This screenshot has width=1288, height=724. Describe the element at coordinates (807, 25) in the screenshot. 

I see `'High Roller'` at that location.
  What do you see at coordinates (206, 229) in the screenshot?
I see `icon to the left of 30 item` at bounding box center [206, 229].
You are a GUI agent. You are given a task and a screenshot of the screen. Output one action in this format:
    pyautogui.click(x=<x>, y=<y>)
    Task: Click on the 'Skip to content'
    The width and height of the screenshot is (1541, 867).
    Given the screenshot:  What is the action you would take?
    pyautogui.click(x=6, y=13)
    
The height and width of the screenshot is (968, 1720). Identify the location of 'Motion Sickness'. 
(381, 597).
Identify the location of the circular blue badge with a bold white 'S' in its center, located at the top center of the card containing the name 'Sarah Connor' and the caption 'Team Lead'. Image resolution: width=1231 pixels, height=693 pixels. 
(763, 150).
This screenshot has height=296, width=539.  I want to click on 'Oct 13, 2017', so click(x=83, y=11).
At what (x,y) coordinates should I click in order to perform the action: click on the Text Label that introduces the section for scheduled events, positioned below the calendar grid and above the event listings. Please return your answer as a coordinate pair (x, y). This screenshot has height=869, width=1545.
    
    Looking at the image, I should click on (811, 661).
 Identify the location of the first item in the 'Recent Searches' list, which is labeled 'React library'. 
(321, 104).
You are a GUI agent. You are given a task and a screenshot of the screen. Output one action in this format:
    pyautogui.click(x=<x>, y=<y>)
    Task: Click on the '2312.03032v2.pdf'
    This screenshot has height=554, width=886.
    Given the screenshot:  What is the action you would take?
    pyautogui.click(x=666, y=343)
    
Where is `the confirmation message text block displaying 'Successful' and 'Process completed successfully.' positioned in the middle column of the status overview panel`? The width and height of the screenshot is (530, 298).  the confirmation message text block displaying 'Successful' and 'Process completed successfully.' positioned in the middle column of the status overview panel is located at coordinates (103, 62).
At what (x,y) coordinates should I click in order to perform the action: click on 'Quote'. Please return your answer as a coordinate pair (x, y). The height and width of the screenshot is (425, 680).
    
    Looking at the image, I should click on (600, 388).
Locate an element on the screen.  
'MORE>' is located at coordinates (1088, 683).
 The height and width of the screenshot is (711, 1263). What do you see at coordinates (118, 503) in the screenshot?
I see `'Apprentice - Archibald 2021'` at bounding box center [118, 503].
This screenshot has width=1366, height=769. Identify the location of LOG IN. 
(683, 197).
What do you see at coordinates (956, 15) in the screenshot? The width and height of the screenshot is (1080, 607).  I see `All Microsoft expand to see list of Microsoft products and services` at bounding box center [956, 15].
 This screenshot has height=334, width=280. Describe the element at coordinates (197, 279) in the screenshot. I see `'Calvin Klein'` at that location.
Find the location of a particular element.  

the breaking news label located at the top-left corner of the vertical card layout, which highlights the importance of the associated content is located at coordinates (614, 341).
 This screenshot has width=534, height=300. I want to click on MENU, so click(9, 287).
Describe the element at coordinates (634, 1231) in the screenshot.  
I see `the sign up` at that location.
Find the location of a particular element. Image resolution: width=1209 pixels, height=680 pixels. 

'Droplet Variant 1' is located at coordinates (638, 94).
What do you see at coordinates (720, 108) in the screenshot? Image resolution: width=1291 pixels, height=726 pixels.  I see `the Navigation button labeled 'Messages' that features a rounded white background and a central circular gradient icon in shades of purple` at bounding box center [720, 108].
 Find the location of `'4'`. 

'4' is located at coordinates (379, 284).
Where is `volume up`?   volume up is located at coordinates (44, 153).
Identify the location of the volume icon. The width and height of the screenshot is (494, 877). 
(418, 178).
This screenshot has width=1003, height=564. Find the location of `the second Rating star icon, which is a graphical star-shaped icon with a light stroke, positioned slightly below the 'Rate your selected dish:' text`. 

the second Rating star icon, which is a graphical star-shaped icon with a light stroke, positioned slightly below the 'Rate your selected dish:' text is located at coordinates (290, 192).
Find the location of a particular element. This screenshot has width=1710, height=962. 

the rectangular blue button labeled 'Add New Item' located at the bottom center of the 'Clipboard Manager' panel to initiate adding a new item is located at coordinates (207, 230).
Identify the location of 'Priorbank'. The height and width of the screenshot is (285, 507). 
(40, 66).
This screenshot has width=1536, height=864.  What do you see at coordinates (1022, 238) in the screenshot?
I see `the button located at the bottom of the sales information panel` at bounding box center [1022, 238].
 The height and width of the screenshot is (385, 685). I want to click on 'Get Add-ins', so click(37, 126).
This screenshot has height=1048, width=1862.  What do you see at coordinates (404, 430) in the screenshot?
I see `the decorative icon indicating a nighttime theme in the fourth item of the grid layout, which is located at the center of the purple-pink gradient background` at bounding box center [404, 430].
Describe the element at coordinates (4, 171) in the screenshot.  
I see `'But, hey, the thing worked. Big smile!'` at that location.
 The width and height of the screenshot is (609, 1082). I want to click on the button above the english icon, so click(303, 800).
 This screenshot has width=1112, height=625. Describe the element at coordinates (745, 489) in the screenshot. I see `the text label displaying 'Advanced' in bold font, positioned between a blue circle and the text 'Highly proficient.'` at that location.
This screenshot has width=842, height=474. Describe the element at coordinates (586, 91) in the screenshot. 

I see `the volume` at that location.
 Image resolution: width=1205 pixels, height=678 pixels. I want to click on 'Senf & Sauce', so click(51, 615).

» YOUR TASK:
Can you reproduce every one of the entries above word for word, changing nothing?

» FULL OUTPUT:
This screenshot has width=1288, height=724. Describe the element at coordinates (807, 25) in the screenshot. 

I see `'High Roller'` at that location.
  What do you see at coordinates (206, 229) in the screenshot?
I see `icon to the left of 30 item` at bounding box center [206, 229].
You are a GUI agent. You are given a task and a screenshot of the screen. Output one action in this format:
    pyautogui.click(x=<x>, y=<y>)
    Task: Click on the 'Skip to content'
    The width and height of the screenshot is (1541, 867).
    Given the screenshot:  What is the action you would take?
    pyautogui.click(x=6, y=13)
    
The height and width of the screenshot is (968, 1720). Identify the location of 'Motion Sickness'. 
(381, 597).
Identify the location of the circular blue badge with a bold white 'S' in its center, located at the top center of the card containing the name 'Sarah Connor' and the caption 'Team Lead'. Image resolution: width=1231 pixels, height=693 pixels. 
(763, 150).
This screenshot has height=296, width=539.  I want to click on 'Oct 13, 2017', so click(x=83, y=11).
At what (x,y) coordinates should I click in order to perform the action: click on the Text Label that introduces the section for scheduled events, positioned below the calendar grid and above the event listings. Please return your answer as a coordinate pair (x, y). This screenshot has height=869, width=1545.
    
    Looking at the image, I should click on (811, 661).
 Identify the location of the first item in the 'Recent Searches' list, which is labeled 'React library'. 
(321, 104).
You are a GUI agent. You are given a task and a screenshot of the screen. Output one action in this format:
    pyautogui.click(x=<x>, y=<y>)
    Task: Click on the '2312.03032v2.pdf'
    This screenshot has height=554, width=886.
    Given the screenshot:  What is the action you would take?
    pyautogui.click(x=666, y=343)
    
Where is `the confirmation message text block displaying 'Successful' and 'Process completed successfully.' positioned in the middle column of the status overview panel`? The width and height of the screenshot is (530, 298).  the confirmation message text block displaying 'Successful' and 'Process completed successfully.' positioned in the middle column of the status overview panel is located at coordinates (103, 62).
At what (x,y) coordinates should I click in order to perform the action: click on 'Quote'. Please return your answer as a coordinate pair (x, y). The height and width of the screenshot is (425, 680).
    
    Looking at the image, I should click on (600, 388).
Locate an element on the screen.  
'MORE>' is located at coordinates (1088, 683).
 The height and width of the screenshot is (711, 1263). What do you see at coordinates (118, 503) in the screenshot?
I see `'Apprentice - Archibald 2021'` at bounding box center [118, 503].
This screenshot has width=1366, height=769. Identify the location of LOG IN. 
(683, 197).
What do you see at coordinates (956, 15) in the screenshot? The width and height of the screenshot is (1080, 607).  I see `All Microsoft expand to see list of Microsoft products and services` at bounding box center [956, 15].
 This screenshot has height=334, width=280. Describe the element at coordinates (197, 279) in the screenshot. I see `'Calvin Klein'` at that location.
Find the location of a particular element.  

the breaking news label located at the top-left corner of the vertical card layout, which highlights the importance of the associated content is located at coordinates (614, 341).
 This screenshot has width=534, height=300. I want to click on MENU, so click(9, 287).
Describe the element at coordinates (634, 1231) in the screenshot.  
I see `the sign up` at that location.
Find the location of a particular element. Image resolution: width=1209 pixels, height=680 pixels. 

'Droplet Variant 1' is located at coordinates (638, 94).
What do you see at coordinates (720, 108) in the screenshot? Image resolution: width=1291 pixels, height=726 pixels.  I see `the Navigation button labeled 'Messages' that features a rounded white background and a central circular gradient icon in shades of purple` at bounding box center [720, 108].
 Find the location of `'4'`. 

'4' is located at coordinates (379, 284).
Where is `volume up`?   volume up is located at coordinates (44, 153).
Identify the location of the volume icon. The width and height of the screenshot is (494, 877). 
(418, 178).
This screenshot has width=1003, height=564. Find the location of `the second Rating star icon, which is a graphical star-shaped icon with a light stroke, positioned slightly below the 'Rate your selected dish:' text`. 

the second Rating star icon, which is a graphical star-shaped icon with a light stroke, positioned slightly below the 'Rate your selected dish:' text is located at coordinates (290, 192).
Find the location of a particular element. This screenshot has width=1710, height=962. 

the rectangular blue button labeled 'Add New Item' located at the bottom center of the 'Clipboard Manager' panel to initiate adding a new item is located at coordinates (207, 230).
Identify the location of 'Priorbank'. The height and width of the screenshot is (285, 507). 
(40, 66).
This screenshot has width=1536, height=864.  What do you see at coordinates (1022, 238) in the screenshot?
I see `the button located at the bottom of the sales information panel` at bounding box center [1022, 238].
 The height and width of the screenshot is (385, 685). I want to click on 'Get Add-ins', so click(37, 126).
This screenshot has height=1048, width=1862.  What do you see at coordinates (404, 430) in the screenshot?
I see `the decorative icon indicating a nighttime theme in the fourth item of the grid layout, which is located at the center of the purple-pink gradient background` at bounding box center [404, 430].
Describe the element at coordinates (4, 171) in the screenshot.  
I see `'But, hey, the thing worked. Big smile!'` at that location.
 The width and height of the screenshot is (609, 1082). I want to click on the button above the english icon, so click(303, 800).
 This screenshot has width=1112, height=625. Describe the element at coordinates (745, 489) in the screenshot. I see `the text label displaying 'Advanced' in bold font, positioned between a blue circle and the text 'Highly proficient.'` at that location.
This screenshot has width=842, height=474. Describe the element at coordinates (586, 91) in the screenshot. 

I see `the volume` at that location.
 Image resolution: width=1205 pixels, height=678 pixels. I want to click on 'Senf & Sauce', so click(51, 615).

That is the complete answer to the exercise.